Function wrapping pdftoppm and pdftocairo

Parameters
  • pdf_path (Union[str, PurePath]) – Path to the PDF that you want to convert

  • dpi (int, optional) – Image quality in DPI (default 200), defaults to 200

  • output_folder (Union[str, PurePath], optional) – Write the resulting images to a folder (instead of directly in memory), defaults to None

  • first_page (int, optional) – First page to process, defaults to None

  • last_page (int, optional) – Last page to process before stopping, defaults to None

  • fmt (str, optional) – Output image format, defaults to “ppm”

  • jpegopt (Dict, optional) – jpeg options quality, progressive, and optimize (only for jpeg format), defaults to None

  • thread_count (int, optional) – How many threads we are allowed to spawn for processing, defaults to 1

  • userpw (str, optional) – PDF’s password, defaults to None

  • ownerpw (str, optional) – PDF’s owner password, defaults to None

  • use_cropbox (bool, optional) – Use cropbox instead of mediabox, defaults to False

  • strict (bool, optional) – When a Syntax Error is thrown, it will be raised as an Exception, defaults to False

  • transparent (bool, optional) – Output with a transparent background instead of a white one, defaults to False

  • single_file (bool, optional) – Uses the -singlefile option from pdftoppm/pdftocairo, defaults to False

  • output_file (Any, optional) – What is the output filename or generator, defaults to uuid_generator()

  • poppler_path (Union[str, PurePath], optional) – Path to look for poppler binaries, defaults to None

  • grayscale (bool, optional) – Output grayscale image(s), defaults to False

  • size (Union[Tuple, int], optional) – Size of the resulting image(s), uses the Pillow (width, height) standard, defaults to None

  • paths_only (bool, optional) – Don’t load image(s), return paths instead (requires output_folder), defaults to False

  • use_pdftocairo (bool, optional) – Use pdftocairo instead of pdftoppm, may help performance, defaults to False

  • timeout (int, optional) – Raise PDFPopplerTimeoutError after the given time, defaults to None

  • hide_annotations (bool, optional) – Hide PDF annotations in the output, defaults to False

Raises
  • NotImplementedError – Raised when conflicting parameters are given (hide_annotations for pdftocairo)

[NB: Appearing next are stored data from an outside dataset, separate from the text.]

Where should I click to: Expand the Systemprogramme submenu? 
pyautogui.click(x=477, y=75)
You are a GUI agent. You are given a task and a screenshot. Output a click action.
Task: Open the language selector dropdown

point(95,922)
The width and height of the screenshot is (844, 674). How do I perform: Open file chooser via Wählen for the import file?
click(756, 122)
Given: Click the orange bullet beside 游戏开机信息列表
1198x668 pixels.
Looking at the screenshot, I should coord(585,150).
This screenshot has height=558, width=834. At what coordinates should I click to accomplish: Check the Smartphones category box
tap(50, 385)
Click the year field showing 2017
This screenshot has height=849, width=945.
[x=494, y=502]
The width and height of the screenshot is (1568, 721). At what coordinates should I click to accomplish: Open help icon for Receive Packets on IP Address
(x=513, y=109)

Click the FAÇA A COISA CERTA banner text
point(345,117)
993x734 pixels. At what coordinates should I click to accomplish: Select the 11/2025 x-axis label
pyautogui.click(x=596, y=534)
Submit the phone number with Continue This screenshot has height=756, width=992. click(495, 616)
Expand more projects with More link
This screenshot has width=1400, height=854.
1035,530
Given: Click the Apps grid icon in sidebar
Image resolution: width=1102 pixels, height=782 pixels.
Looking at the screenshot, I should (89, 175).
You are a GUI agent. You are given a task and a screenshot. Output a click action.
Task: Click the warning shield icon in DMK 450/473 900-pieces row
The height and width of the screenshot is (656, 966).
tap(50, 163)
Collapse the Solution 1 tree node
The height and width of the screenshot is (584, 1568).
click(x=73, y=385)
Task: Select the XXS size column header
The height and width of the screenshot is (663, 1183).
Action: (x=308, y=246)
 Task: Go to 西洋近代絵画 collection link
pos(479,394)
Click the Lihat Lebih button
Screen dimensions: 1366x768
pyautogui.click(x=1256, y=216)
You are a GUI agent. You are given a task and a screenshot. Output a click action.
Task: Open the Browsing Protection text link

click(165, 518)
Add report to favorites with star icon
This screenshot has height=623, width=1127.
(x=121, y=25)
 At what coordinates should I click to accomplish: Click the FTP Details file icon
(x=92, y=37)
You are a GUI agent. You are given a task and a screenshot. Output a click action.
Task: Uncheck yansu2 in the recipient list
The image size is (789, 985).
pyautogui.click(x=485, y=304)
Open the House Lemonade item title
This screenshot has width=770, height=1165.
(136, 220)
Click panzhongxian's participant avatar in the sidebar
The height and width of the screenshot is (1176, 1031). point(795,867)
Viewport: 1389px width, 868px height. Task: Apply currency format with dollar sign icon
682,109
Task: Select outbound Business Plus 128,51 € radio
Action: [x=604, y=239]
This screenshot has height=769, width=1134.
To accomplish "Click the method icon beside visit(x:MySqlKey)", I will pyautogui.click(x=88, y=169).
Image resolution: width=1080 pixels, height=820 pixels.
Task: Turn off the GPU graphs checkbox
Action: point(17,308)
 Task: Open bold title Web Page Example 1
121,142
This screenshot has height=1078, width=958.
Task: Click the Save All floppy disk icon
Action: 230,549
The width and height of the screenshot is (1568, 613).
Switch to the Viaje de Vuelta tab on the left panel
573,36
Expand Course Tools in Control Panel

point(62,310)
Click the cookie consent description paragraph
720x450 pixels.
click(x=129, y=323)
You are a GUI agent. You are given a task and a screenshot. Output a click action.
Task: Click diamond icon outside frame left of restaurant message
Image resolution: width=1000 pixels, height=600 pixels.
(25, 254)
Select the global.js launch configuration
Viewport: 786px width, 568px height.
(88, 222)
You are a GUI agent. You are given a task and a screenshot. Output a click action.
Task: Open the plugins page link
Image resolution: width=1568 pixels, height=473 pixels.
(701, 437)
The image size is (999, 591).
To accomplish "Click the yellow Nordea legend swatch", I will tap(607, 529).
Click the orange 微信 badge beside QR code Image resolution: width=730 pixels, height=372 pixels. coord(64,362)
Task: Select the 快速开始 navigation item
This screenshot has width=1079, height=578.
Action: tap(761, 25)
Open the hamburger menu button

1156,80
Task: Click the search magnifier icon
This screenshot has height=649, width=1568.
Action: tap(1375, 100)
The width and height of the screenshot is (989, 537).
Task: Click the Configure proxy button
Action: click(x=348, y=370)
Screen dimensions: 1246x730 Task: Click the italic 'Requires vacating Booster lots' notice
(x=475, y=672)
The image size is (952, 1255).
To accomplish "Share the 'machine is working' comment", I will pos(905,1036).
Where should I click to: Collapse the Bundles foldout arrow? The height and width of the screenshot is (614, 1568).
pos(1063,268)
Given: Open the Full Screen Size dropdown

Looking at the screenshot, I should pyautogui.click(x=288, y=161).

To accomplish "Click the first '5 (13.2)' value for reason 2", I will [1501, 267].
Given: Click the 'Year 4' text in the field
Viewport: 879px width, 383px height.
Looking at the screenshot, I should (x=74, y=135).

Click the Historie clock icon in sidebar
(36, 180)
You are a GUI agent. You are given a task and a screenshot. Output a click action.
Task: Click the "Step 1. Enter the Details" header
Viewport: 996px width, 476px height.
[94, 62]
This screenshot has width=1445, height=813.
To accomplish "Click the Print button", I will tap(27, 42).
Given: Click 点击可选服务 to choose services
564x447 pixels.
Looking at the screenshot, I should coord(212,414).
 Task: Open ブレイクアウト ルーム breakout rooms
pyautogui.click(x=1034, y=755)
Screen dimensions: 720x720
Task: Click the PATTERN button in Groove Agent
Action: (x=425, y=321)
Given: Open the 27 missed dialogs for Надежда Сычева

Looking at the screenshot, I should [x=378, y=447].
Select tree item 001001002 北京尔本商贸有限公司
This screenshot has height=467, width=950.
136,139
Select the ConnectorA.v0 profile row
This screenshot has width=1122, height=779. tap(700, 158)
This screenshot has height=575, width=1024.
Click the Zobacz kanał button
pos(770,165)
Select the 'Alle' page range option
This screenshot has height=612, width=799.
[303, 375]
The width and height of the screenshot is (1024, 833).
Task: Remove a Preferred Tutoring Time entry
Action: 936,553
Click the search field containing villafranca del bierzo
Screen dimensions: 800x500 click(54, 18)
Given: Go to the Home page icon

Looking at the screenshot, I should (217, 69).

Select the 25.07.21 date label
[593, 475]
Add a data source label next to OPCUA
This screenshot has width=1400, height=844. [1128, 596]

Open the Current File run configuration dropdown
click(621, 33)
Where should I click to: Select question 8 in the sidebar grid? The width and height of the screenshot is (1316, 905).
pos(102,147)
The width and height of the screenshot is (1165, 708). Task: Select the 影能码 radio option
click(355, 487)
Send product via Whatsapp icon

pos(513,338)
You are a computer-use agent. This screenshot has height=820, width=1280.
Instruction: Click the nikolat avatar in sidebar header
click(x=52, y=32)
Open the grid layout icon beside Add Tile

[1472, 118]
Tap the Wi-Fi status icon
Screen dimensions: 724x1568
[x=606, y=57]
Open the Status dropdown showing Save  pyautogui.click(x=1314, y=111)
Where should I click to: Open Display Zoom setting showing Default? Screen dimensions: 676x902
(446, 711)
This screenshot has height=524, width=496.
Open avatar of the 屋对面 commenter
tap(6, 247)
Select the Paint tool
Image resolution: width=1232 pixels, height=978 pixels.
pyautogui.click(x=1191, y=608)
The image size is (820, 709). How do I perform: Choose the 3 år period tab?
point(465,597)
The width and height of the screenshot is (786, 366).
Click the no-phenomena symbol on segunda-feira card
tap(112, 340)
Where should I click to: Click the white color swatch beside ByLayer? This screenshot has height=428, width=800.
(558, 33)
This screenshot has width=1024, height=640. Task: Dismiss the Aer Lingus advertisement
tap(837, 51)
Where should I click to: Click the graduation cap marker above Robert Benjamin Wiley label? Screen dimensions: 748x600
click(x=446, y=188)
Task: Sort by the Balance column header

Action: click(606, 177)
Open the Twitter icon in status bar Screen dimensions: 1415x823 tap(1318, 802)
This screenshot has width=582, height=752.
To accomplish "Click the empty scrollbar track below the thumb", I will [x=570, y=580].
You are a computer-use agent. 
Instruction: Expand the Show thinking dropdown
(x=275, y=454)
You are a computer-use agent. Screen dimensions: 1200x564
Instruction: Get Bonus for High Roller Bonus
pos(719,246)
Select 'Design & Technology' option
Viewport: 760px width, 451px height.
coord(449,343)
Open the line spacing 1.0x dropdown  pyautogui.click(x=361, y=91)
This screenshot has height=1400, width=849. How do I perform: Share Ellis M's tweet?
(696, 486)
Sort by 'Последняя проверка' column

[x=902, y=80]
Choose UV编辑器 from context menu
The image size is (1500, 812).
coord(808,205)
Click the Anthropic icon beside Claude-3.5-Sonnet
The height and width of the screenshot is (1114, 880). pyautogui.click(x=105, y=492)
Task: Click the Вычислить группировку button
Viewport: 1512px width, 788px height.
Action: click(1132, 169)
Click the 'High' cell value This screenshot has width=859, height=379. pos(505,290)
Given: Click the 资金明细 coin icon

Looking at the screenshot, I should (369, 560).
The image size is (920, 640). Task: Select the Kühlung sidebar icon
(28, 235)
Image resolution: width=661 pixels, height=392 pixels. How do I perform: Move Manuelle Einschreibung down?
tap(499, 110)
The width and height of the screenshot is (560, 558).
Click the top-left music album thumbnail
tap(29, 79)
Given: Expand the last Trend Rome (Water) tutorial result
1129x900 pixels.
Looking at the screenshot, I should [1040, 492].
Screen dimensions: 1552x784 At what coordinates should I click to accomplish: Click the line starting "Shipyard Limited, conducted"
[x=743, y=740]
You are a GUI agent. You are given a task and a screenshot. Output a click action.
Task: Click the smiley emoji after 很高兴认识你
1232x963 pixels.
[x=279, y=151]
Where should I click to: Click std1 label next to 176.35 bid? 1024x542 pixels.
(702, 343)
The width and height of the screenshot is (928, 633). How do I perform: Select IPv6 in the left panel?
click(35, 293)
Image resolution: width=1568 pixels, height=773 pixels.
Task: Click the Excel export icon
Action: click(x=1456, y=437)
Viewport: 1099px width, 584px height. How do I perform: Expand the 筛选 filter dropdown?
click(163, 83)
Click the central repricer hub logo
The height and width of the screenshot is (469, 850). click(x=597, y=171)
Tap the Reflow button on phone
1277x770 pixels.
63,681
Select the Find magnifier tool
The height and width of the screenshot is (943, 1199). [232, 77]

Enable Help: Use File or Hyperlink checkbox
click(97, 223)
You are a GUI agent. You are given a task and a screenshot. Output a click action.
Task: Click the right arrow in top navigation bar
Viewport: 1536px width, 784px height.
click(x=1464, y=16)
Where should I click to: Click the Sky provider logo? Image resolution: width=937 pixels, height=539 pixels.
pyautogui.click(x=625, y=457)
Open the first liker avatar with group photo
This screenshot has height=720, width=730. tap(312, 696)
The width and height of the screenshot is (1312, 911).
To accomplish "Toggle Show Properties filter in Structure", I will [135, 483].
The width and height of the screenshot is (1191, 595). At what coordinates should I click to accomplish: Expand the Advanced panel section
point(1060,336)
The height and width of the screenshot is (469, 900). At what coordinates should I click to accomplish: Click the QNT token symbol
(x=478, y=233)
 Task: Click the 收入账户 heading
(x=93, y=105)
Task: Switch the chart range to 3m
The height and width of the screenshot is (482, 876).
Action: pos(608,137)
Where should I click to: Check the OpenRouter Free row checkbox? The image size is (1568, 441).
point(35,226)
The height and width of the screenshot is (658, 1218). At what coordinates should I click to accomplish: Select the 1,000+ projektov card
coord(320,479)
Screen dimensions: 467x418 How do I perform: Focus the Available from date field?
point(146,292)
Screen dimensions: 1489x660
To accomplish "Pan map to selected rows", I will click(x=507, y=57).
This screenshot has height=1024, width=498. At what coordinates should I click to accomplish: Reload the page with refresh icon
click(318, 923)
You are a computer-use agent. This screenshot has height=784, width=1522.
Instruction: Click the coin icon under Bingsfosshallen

  • PDFPopplerTimeoutError – Raised after the timeout for the image processing is exceeded

  • PDFSyntaxError – Raised if there is a syntax error in the PDF and strict=True

Returns

A list of Pillow images, one for each page between first_page and last_page

Return type

List[Image.Image]

pdf2image.pdf2image.pdfinfo_from_bytes(pdf_bytes: bytes, userpw: Optional[str] = None, ownerpw: Optional[str] = None, poppler_path: Optional[str] = None, rawdates: bool = False, timeout: Optional[int] = None) Dict[source]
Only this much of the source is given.